Resolve Article Scraping Issues via WAF
Introduction​
When our system attempts to retrieve articles from your website, your Audioboost Publisher Manager may flag scraping failures. These are typically caused by security measures blocking our requests.
Available solutions:
- Whitelist our User-Agent (
speakup-article) on your server/WAF - Whitelist a unique GET parameter appended to our article URLs
Understanding WAF Interference​
What is a Web Application Firewall (WAF)?​
A WAF is a security layer between your web server and external traffic. It filters malicious requests (e.g., SQL injection, DDoS attacks) using predefined rules. While essential for security, WAFs can inadvertently block legitimate scrapers like ours.
How WAFs Interfere with Scraping​
| Issue | Description |
|---|---|
| User-Agent Blocking | WAFs may ban unknown/unrecognized user agents |
| Rate Limiting | Frequent requests from a single IP address or agent trigger blocks |
| Signature Detection | GET parameters or headers may resemble attack patterns |
Common WAF Providers​
| WAF Provider | Deployment Model |
|---|---|
| Cloudflare | Cloud-based (SaaS) |
| Akamai Kona Site Defender | Cloud-based (SaaS) |
| AWS WAF | Cloud (integrated with AWS services) |
| Imperva | Cloud / hybrid |
| F5 Advanced WAF | On-premises/hardware |
Solution 1: Whitelist Speakup User-Agent​
Add our user-agent speakup-article to your WAF's allowlist.
Generic Steps​
- Access your WAF dashboard (e.g., Cloudflare, AWS WAF)

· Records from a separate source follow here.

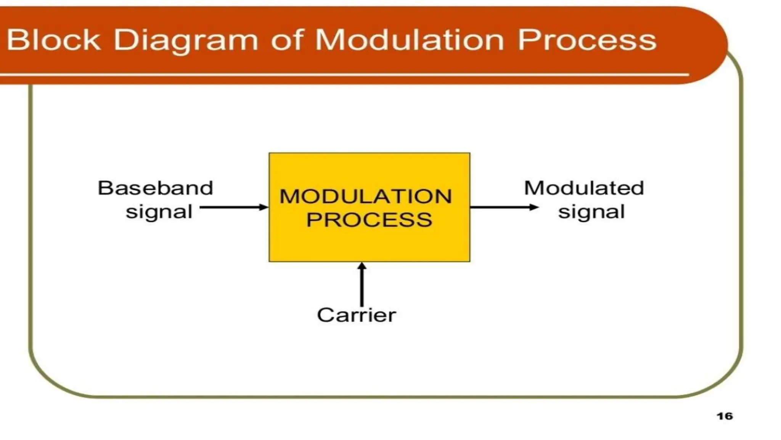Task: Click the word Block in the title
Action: (54, 40)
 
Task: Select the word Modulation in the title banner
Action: (409, 40)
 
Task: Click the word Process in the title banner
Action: (587, 40)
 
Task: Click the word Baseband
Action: (155, 188)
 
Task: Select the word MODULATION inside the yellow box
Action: (366, 197)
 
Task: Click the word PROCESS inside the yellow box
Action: (369, 220)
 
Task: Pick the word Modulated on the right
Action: (584, 188)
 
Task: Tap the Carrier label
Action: (356, 315)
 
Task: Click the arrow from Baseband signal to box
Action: (233, 207)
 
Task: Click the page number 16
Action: (725, 416)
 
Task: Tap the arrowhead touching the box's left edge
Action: (264, 207)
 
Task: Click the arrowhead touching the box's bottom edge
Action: (362, 266)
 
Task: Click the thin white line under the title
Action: (343, 74)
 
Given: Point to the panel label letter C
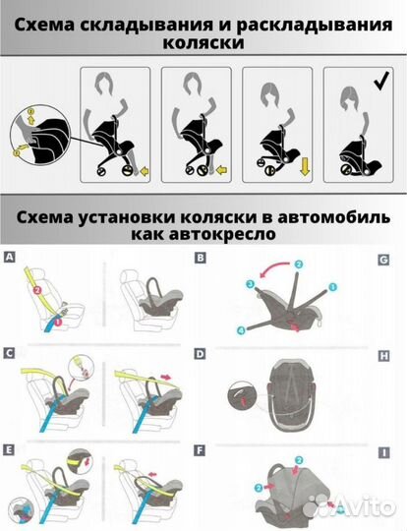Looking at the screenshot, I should pos(9,351).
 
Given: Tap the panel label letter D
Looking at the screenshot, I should pos(201,351).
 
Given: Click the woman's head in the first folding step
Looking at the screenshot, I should pos(100,83).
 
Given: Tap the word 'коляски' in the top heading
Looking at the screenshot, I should pos(204,43).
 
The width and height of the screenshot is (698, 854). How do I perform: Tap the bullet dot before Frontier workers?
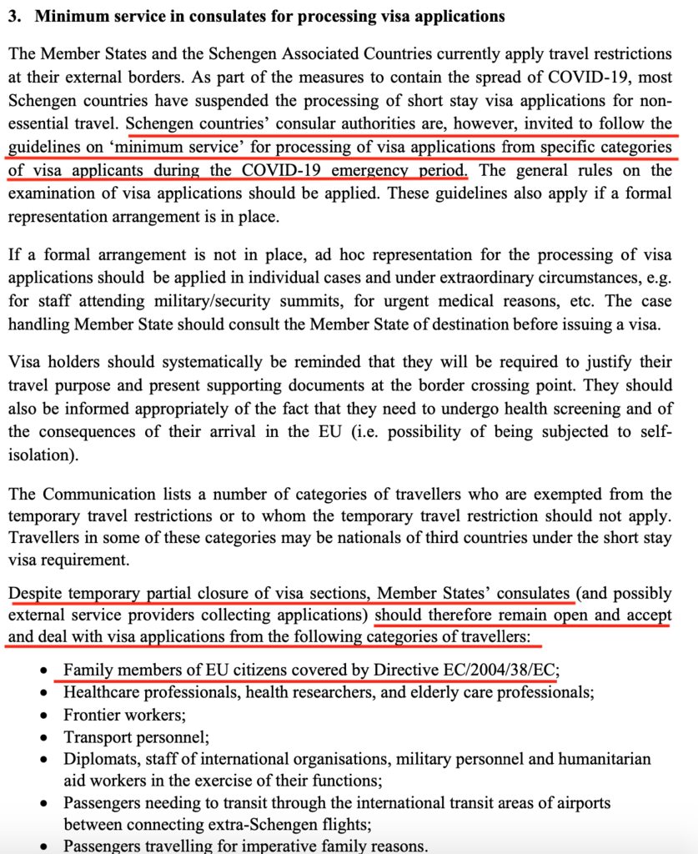point(46,716)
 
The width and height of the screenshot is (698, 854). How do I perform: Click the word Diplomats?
point(99,760)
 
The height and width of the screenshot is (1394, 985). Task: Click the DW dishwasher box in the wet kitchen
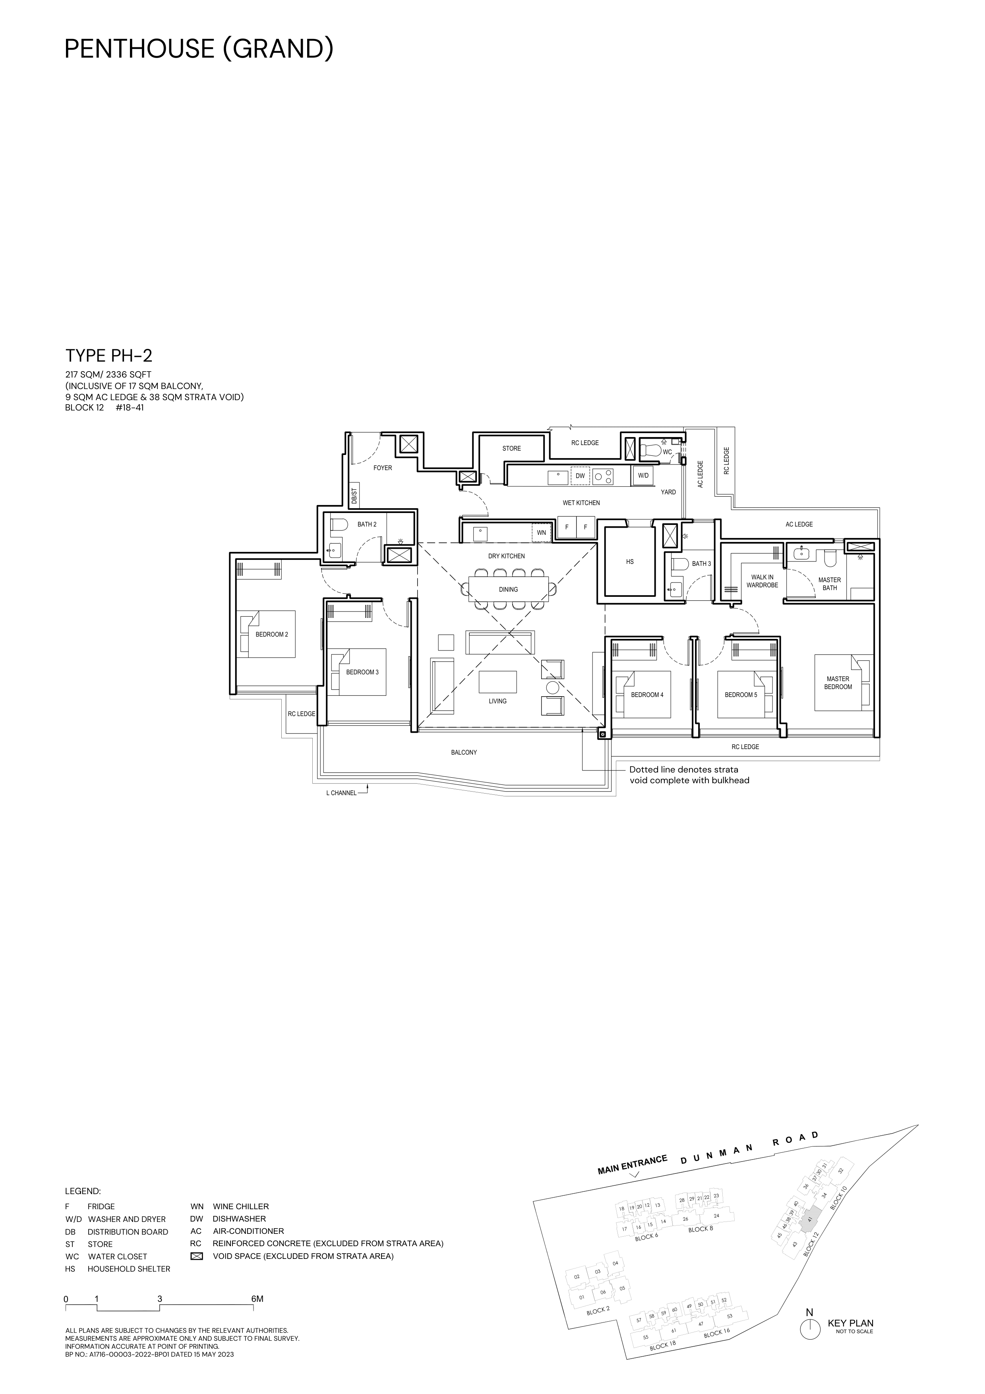pyautogui.click(x=580, y=476)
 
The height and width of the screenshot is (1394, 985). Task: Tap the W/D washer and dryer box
pyautogui.click(x=643, y=476)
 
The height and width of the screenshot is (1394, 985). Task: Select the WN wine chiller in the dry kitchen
pyautogui.click(x=541, y=532)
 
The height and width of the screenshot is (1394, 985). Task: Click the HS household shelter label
pyautogui.click(x=629, y=561)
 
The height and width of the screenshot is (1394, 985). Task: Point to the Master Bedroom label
pyautogui.click(x=838, y=683)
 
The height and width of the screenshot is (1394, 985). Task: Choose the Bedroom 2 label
pyautogui.click(x=271, y=635)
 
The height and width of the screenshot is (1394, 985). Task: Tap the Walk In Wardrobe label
pyautogui.click(x=762, y=581)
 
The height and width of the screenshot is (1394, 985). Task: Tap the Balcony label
pyautogui.click(x=464, y=752)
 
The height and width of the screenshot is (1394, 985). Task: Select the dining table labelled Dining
pyautogui.click(x=509, y=589)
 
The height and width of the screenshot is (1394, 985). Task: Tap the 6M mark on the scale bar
pyautogui.click(x=257, y=1299)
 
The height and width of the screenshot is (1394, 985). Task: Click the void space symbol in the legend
pyautogui.click(x=196, y=1256)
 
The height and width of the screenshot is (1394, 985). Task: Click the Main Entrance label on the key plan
pyautogui.click(x=633, y=1165)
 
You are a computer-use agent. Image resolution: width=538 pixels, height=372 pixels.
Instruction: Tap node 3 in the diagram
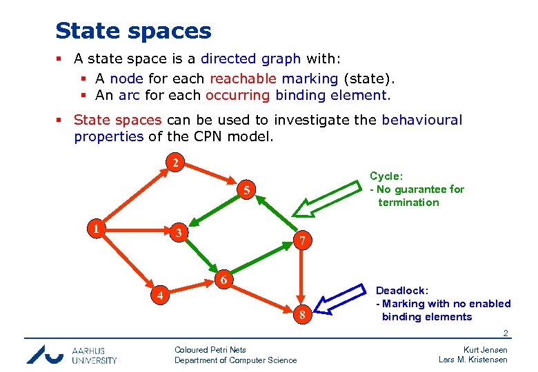[178, 233]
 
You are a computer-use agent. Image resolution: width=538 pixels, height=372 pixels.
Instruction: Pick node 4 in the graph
[160, 296]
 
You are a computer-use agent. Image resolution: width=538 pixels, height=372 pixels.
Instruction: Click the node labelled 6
[223, 280]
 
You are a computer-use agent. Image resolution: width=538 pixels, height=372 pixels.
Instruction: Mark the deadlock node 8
[301, 316]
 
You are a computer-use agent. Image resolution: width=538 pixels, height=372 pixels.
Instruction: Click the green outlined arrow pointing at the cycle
[323, 193]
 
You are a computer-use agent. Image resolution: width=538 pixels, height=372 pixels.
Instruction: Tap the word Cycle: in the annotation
[386, 176]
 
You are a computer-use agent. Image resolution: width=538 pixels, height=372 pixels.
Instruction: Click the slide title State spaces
[133, 31]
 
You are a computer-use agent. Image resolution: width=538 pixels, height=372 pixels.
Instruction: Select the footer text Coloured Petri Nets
[210, 350]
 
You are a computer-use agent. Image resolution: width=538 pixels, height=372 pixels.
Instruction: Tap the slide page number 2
[505, 334]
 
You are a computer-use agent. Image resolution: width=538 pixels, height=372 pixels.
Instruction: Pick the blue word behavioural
[421, 120]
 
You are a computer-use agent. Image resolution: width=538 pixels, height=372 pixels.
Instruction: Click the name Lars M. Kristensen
[473, 360]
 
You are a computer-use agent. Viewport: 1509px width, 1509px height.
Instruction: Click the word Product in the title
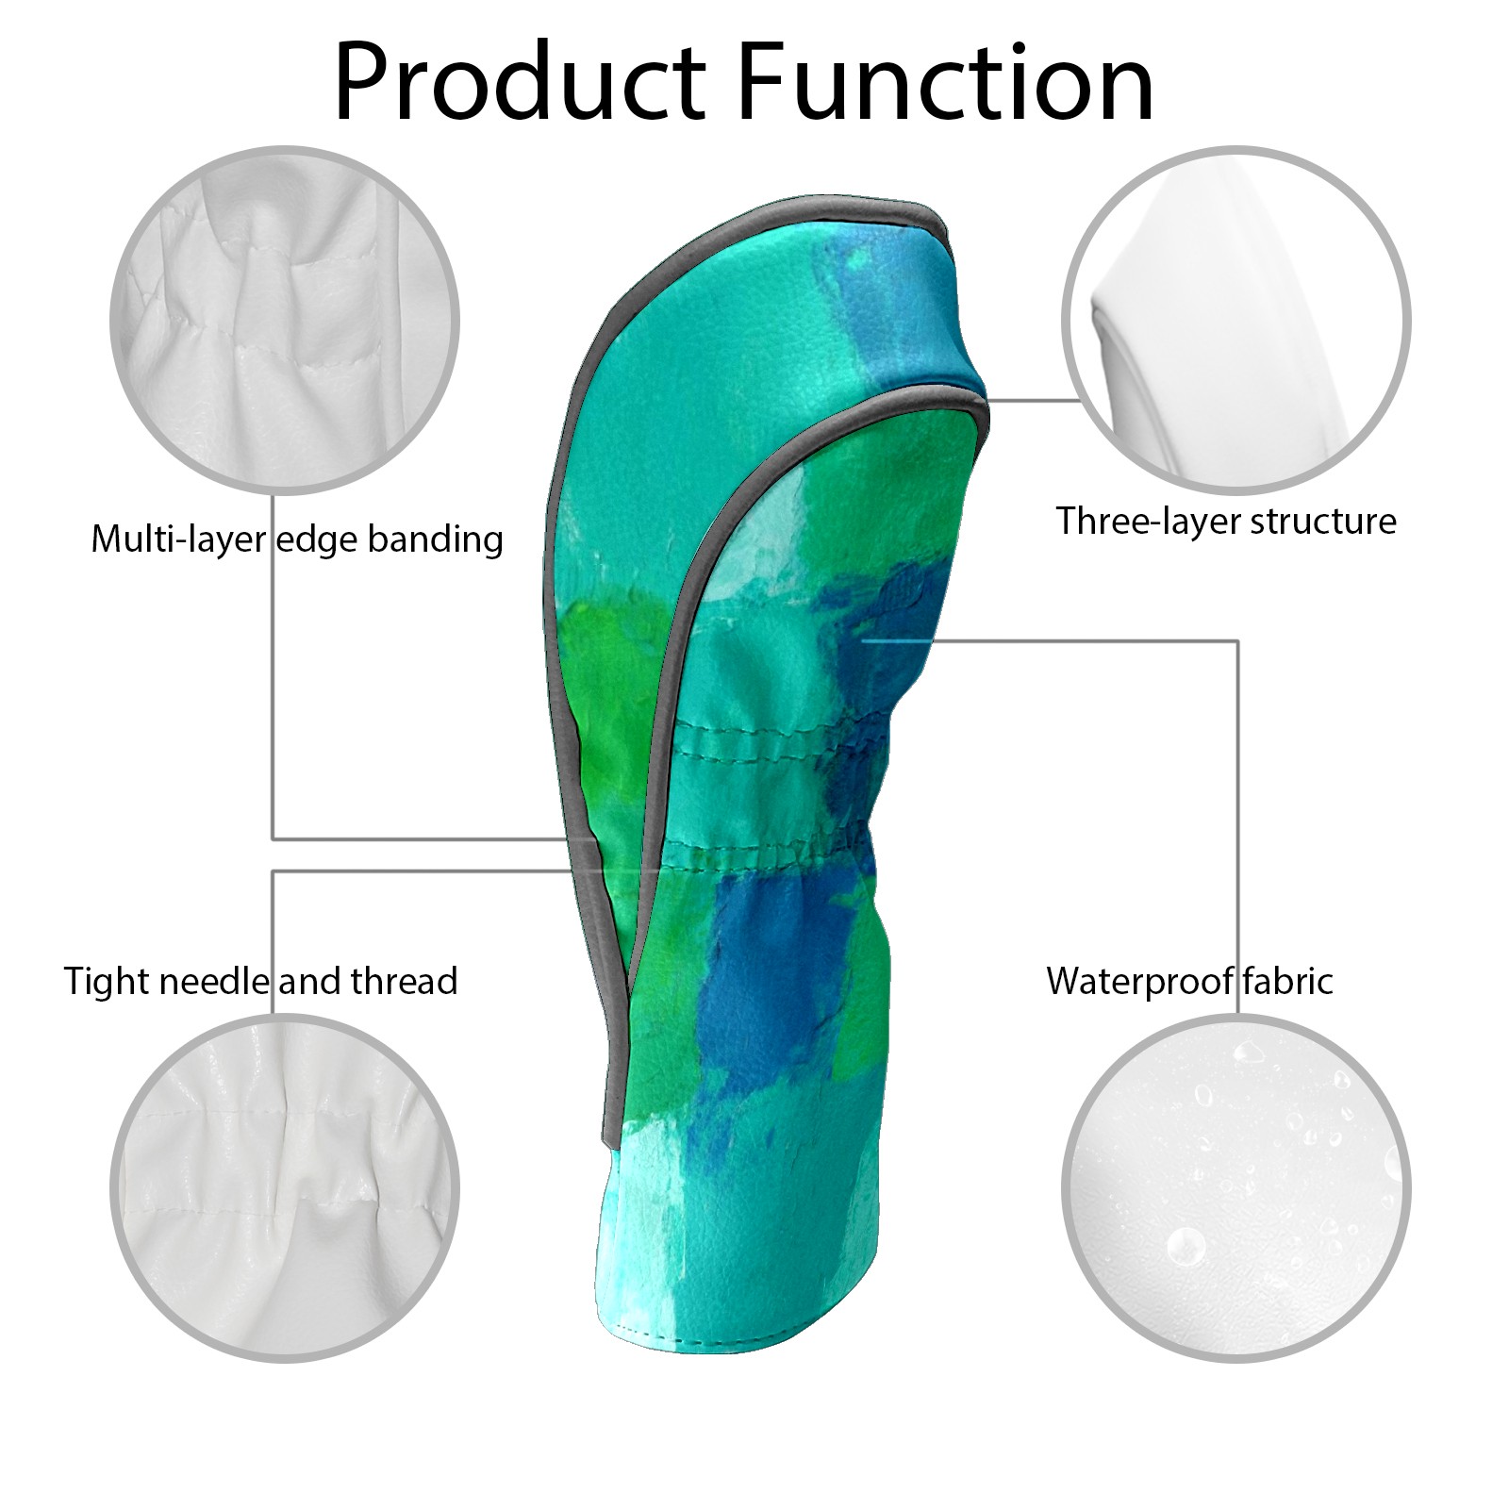[520, 83]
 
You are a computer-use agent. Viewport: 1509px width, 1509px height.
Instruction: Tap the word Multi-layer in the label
[179, 539]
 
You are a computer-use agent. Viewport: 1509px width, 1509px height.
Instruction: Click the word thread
[405, 982]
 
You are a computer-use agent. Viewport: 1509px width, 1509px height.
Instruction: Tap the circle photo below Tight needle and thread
[285, 1189]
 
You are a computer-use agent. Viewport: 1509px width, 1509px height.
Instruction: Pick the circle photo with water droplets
[1236, 1189]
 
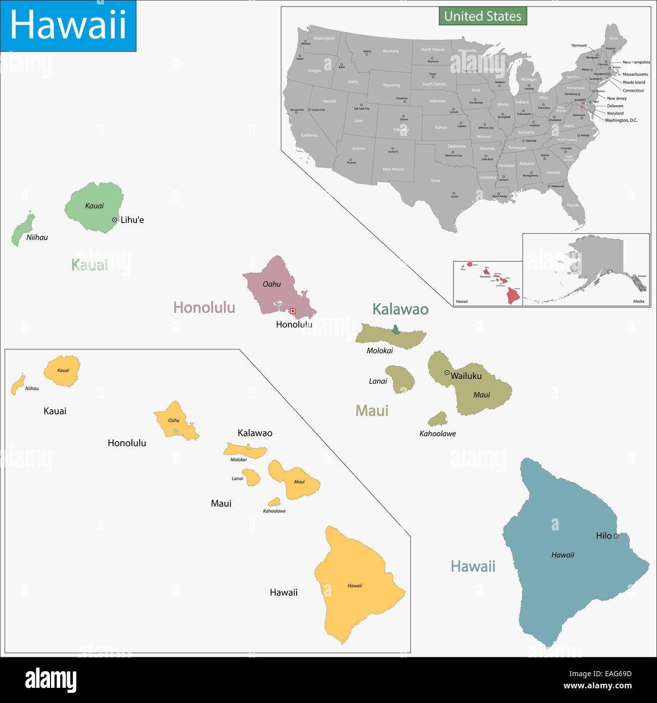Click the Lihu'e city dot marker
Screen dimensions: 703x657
[115, 220]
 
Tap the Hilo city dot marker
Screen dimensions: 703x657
[616, 536]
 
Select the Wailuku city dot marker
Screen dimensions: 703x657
[447, 373]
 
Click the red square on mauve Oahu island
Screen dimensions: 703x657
[293, 311]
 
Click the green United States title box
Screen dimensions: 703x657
[483, 16]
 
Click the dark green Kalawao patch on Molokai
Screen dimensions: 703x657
[396, 330]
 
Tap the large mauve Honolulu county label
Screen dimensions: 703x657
[204, 307]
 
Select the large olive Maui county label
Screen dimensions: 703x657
[372, 411]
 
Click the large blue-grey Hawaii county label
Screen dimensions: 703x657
[473, 566]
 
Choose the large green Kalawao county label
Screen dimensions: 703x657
[400, 310]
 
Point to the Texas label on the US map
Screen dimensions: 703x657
[435, 181]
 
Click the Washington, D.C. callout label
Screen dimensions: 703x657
[621, 120]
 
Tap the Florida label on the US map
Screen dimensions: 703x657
[573, 205]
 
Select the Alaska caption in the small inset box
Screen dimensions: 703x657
[639, 301]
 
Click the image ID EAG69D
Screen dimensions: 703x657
[614, 674]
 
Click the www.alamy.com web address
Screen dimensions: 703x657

- Navigate to "Security Rules" > "Allowlists" (or equivalent)
- Create a new rule:
- Match type:
User-Agent - Value:
speakup-article
- Match type:
- Set the rule action to
ALLOW(bypass other checks) - Save and deploy changes
Cloudflare Configuration​
- Select the website that you want to manage
- In the right menu, select
Security > WAFand click "Create rule"

- Create a new rule with these settings:
- Field: "User Agent"
- Operator: "contains"
- Value:
speakup-article - Action: Skip
- Mark the WAF components to skip as shown below:

- Click "Deploy"
Provider-Specific Documentation​
- AWS WAF: User-Agent Allowlisting
- Akamai: Modify Kona Rule Sets
Solution 2: Whitelist GET Parameter​
Use a unique parameter we'll append to article URLs:
https://example.com/article?scraper_token=speakup_article
Generic Steps​
- In your WAF dashboard, locate "Allowlisted Parameters" (or "Ignore Rules")
- Add
scraper_tokento the allowlist - Configure the rule:
- Applies to path:
/*(all articles) - Action:
BYPASSorIGNORE
- Applies to path:
AWS WAF Example​
{
"Name": "AllowSpeakupScraperToken",
"Priority": 1,
"Action": "ALLOW",
"VisibilityConfig": {
"SampledRequestsEnabled": true,
"CloudWatchMetricsEnabled": true
},
"Rule": {
"Name": "scraper_token-param-rule",
"Action": "ALLOW",
"Match": {
"QueryParameter": {
"Key": "scraper_token",
"Value": "speakup_article"
}
}
}
}
Verification​
Our team will perform a new scraping attempt within 24 business hours of whitelisting upon confirmation.
Need Help?​
For issues, contact us at support@audioboost.com with:
- Your WAF provider name
- Example article URLs
- Blocked request logs (if available)
Summary​
Whitelisting either our User-Agent or the GET parameter ensures uninterrupted article scraping. Most WAFs support these adjustments via their dashboards.